Key points
- OCR is Optical Character Recognition, and it has been around since the 1900’s.
- To search a document, it must be processed first.
- OCR processing takes time – it should be done before the document is needed, or at the time of scanning.
- All documents should be searchable, OCR capable, as you will be able to keyword search all documents, from paragraph numbers to words, and entire folders of PDFs.
OCR is Optical Character Recognition, and it goes with the other acronym PDF or Portable Document Format. Adobe developed PDF in the 1990s, and applications produce PDFs, such as acrobat reader or by exportation from other programs, for example, exporting a file from .doc to .pdf. This process involves many more acronyms, API, PCL, HPGL and DVI to name a few.
OCR is the mechanical or electronic conversion of images, and you may have guessed - it is a form of AI, it reads or translates images into text, and it has been around for a long time – since the early 1990's. You can see OCR operate in real time if you use the Google Translate app, you can point your phone/camera to a document (or menu), and it translates it in real time.
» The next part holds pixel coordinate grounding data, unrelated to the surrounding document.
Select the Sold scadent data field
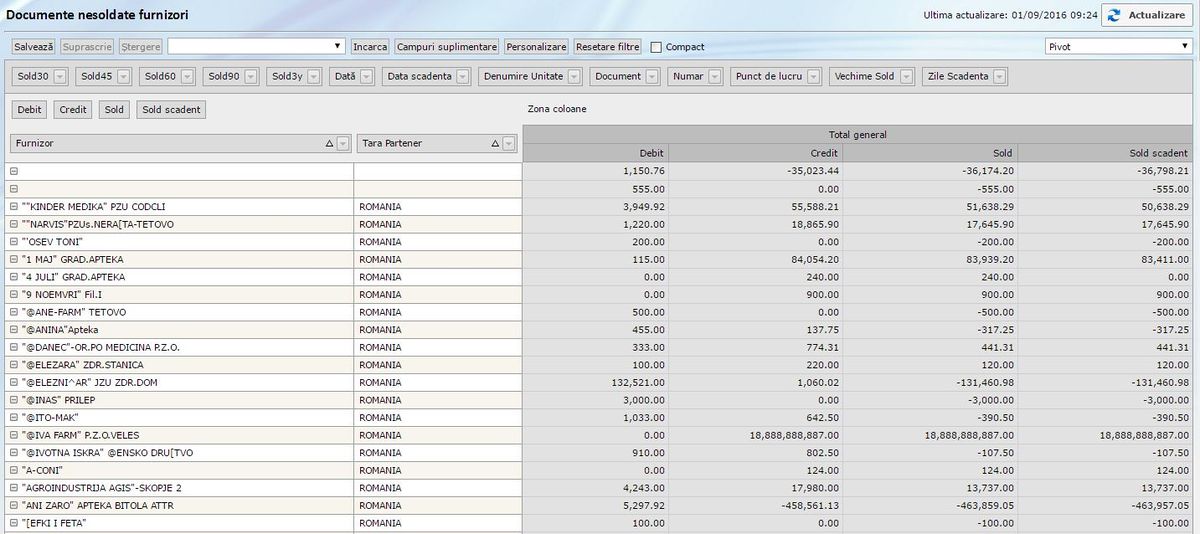 click(x=171, y=110)
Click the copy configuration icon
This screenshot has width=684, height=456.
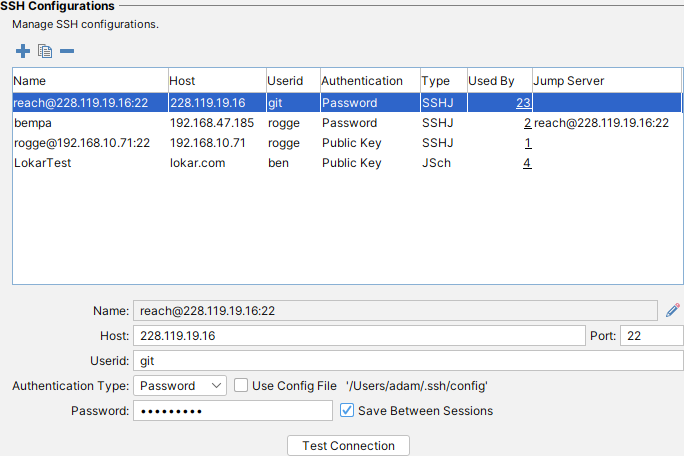[44, 51]
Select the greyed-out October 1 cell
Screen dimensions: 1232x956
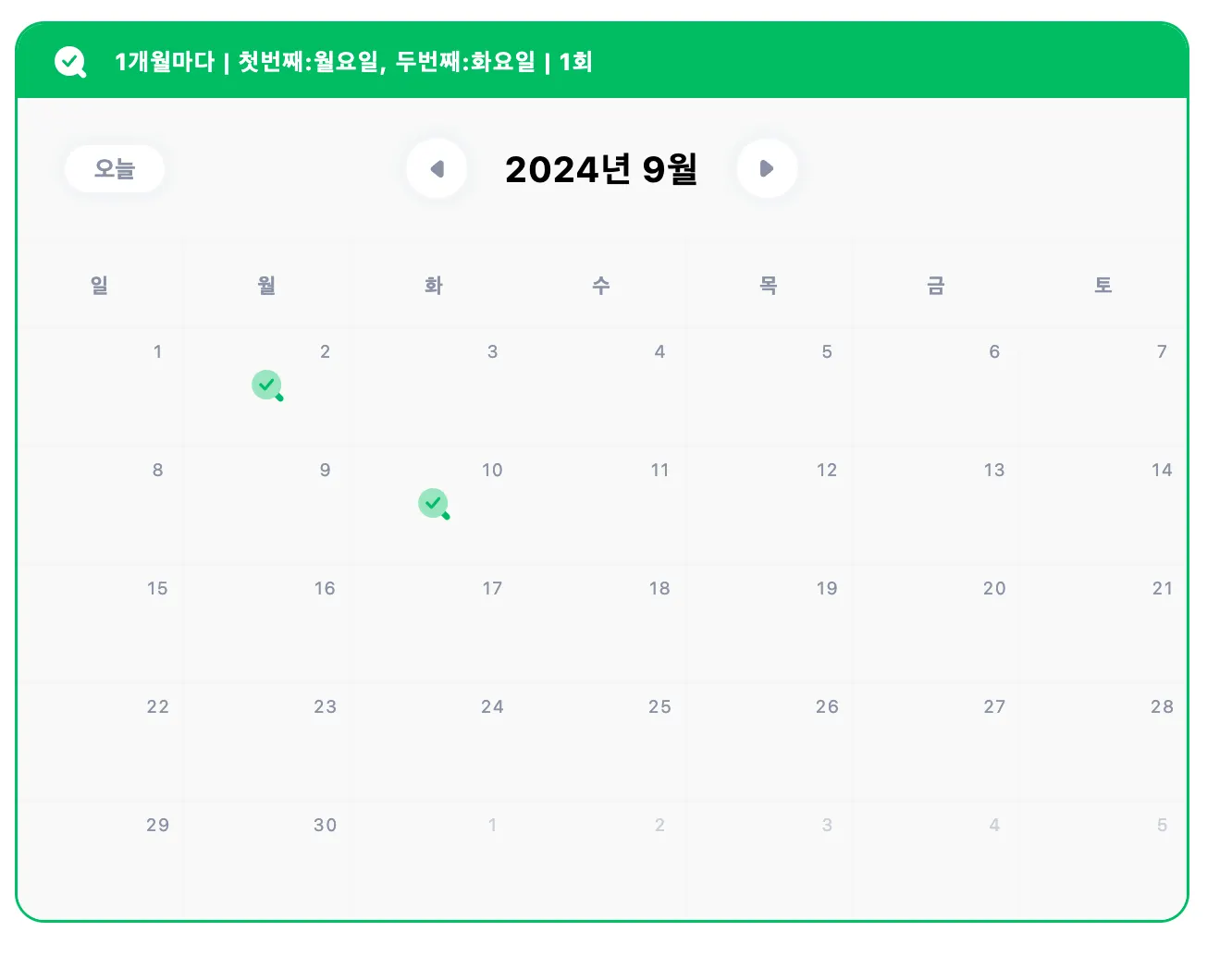pos(434,860)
In the legal profession, the primary use of OCR is to enhance scans of documents, so they are searchable. If a scan is just an image, a non-searchable PDF, a program is used to convert the PDF to searchable; it means adding a second layer to the document which interprets the image – i.e. the text. OCR overlays the PDF, allowing lawyers to CTRL + F their way through the material.
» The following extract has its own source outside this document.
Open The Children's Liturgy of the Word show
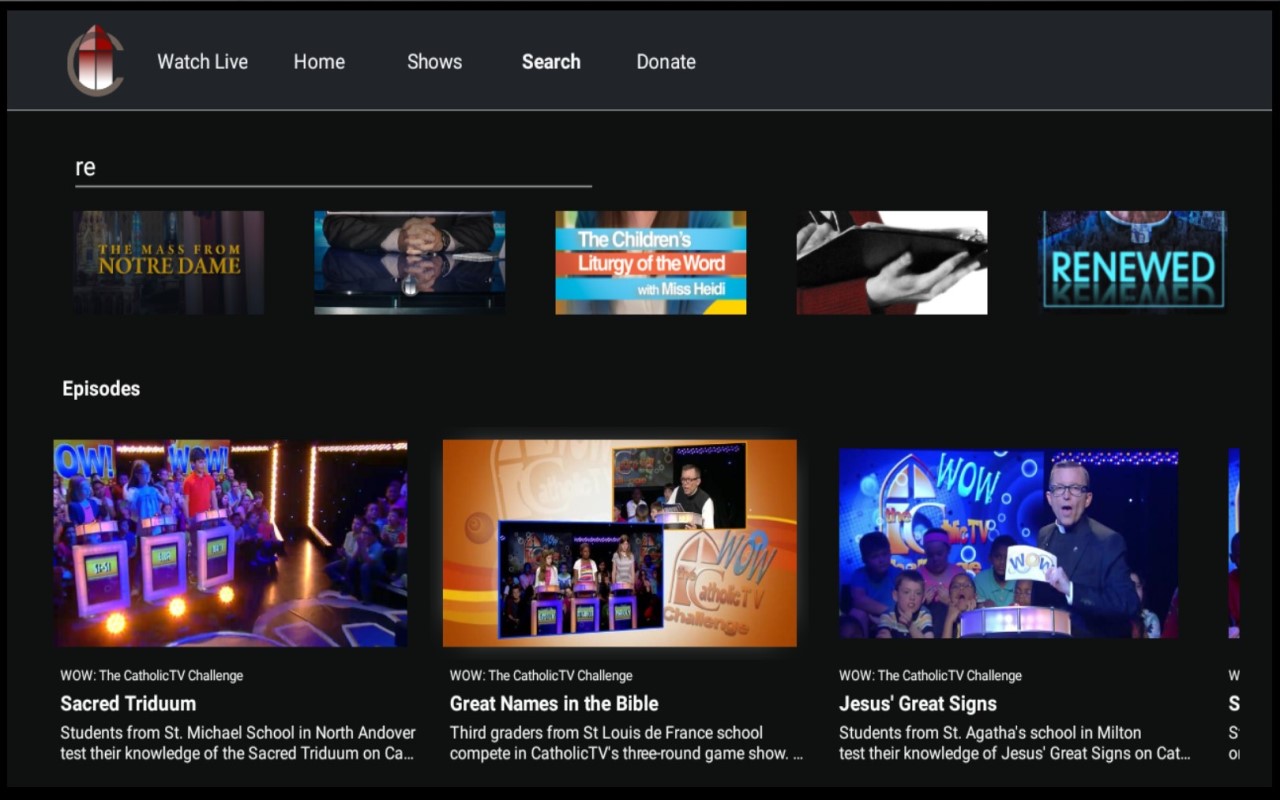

In most instances, OCR is an automatic function of saving or exporting a document in .pdf. However, scanned images from a copier may not have OCR, which means they are not searchable. They are an image, much like a photocopy. These documents need to go through a process to make them searchable, for example, Abbyy Fine Reader, Acrobat Pro, Nuance and OmniPage Ultimate to name a few.
Converting documents to searchable is time-consuming and can take up to 30 mins for 100 – 200 pages. The shifting sands of litigation mean lawyers should always be prepared – and avoid the situation when you need a text enhanced document, and it has not been processed. Therefore, it is preferable to process documents when uploading to a system, whether this is automatic or a pre-set on your scanning device.
OCR is important to lawyers using digital documents, as digital documentation is a form of process innovation. Paper has been a successful form of media for a very long time. It allows readers to highlight, tab, organise, annotate. For a digital process to innovate, it should replicate and improve it further. Searching a document with key words is better than flicking through pages. In fact, with Adobe, you can search the metadata and multiple PDFs for search terms. Digital documents are a convenient way to store documents, however, when used properly, they can assist lawyers to find information quickly and easily – as well as allowing annotation, highlighting and exportation of text.
OCR is one of the best forms of AI available, as it has already processed the document for you. You will be free to search for the essential information required for your legal matter, rather than manually scanning the documents to find what you are looking for. Ideally, all documents would be processed in this way, but if not – invest in a good .pdf reader to enhance your scans, well ahead of time.